Steven did the eye-roll that means "Dad's on one of his rants."

I was.

"So, here's what we're going to do: We're each going to take one backpack, and everything we need for the week is going to have to fit into it."

If Rick Steves can spend 25 years knocking around Europe with just a backpack, we should be able to do it for one week in a place where a "three piece suit" is swim trunks and a pair of flip-flops.

I pulled a backpack out of the hall closet. It had been there since the last day of school, and once I emptied it of half-a-dozen notebooks, two 3-ring binders, a pencil box, a pocket dictionary and half a sandwich, it seemed pretty spacious.

Besides, I take a guy's approach to clothes: three pairs of pants, a dozen shirts that match the pants and two pairs of shoes make a perfectly good wardrobe. Add a couple pairs of socks and a toothbrush and I could spend a month with Rick Steves.

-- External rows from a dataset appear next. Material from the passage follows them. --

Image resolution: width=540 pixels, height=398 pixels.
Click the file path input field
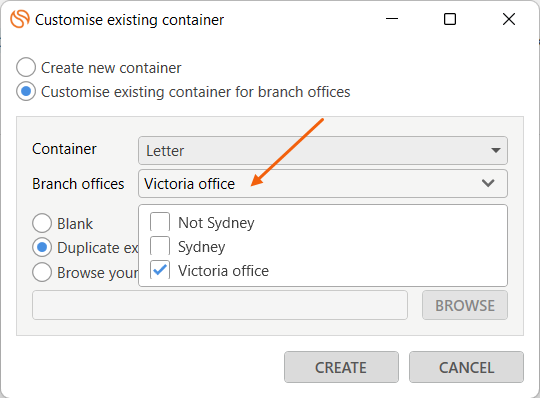[x=220, y=305]
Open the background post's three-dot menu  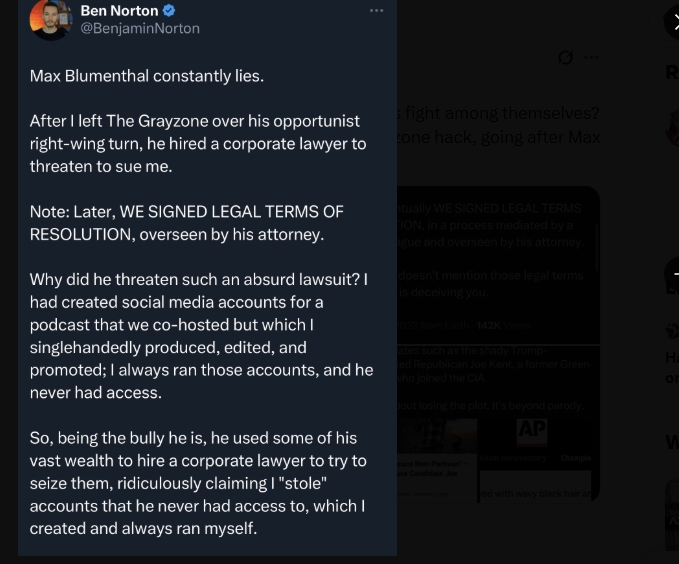click(x=591, y=58)
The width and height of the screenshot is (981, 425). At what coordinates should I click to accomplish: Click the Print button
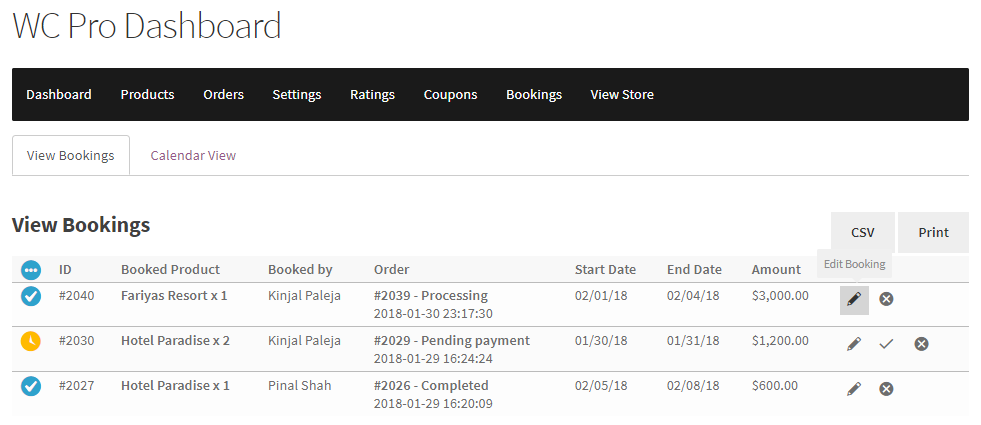(x=933, y=232)
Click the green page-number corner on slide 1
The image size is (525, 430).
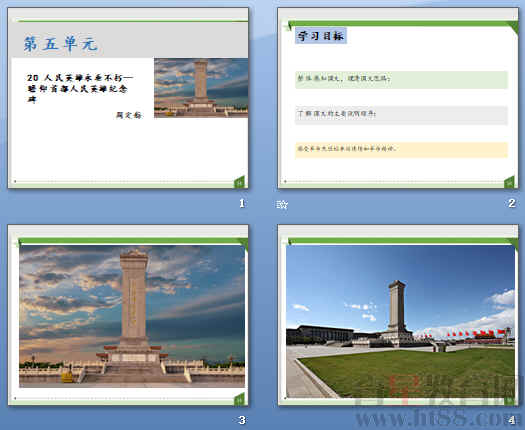[x=239, y=182]
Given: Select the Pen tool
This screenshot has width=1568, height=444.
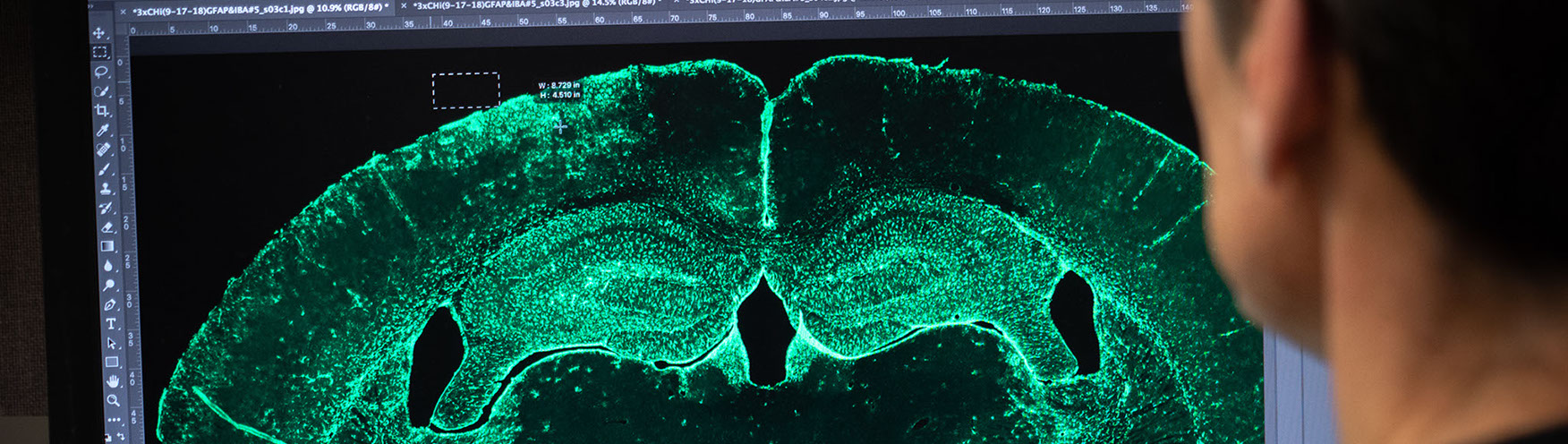Looking at the screenshot, I should (110, 305).
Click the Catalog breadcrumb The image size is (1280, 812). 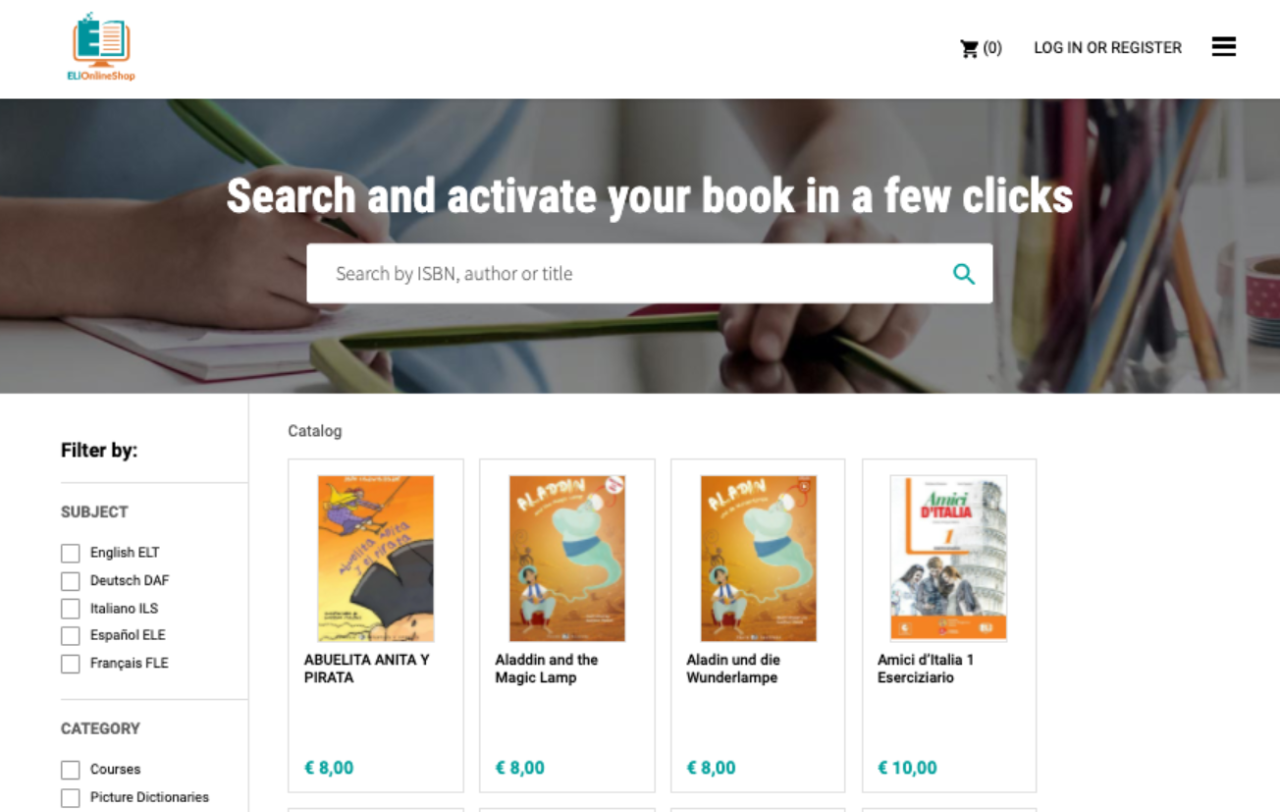315,431

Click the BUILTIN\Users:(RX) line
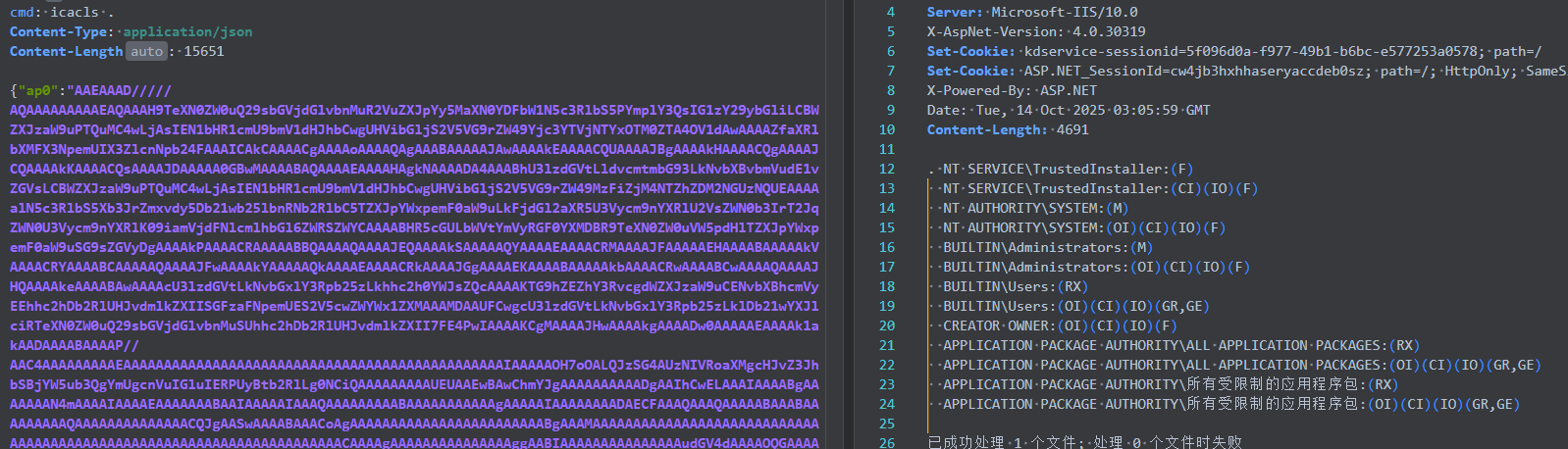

It was good in theory, but once I started laying everything out on the bed, the collection grew unexpectedly: I probably should take some underwear. Since I'm prone to spilling, seven days could require eight shirts, just to be safe. Bright white tennis shoes might be fine on the beach, but they'd look nerdy with dark blue jeans, so I'd better take a pair of loafers. A spare pair of glasses. Suntan lotion. A book to read on the plane.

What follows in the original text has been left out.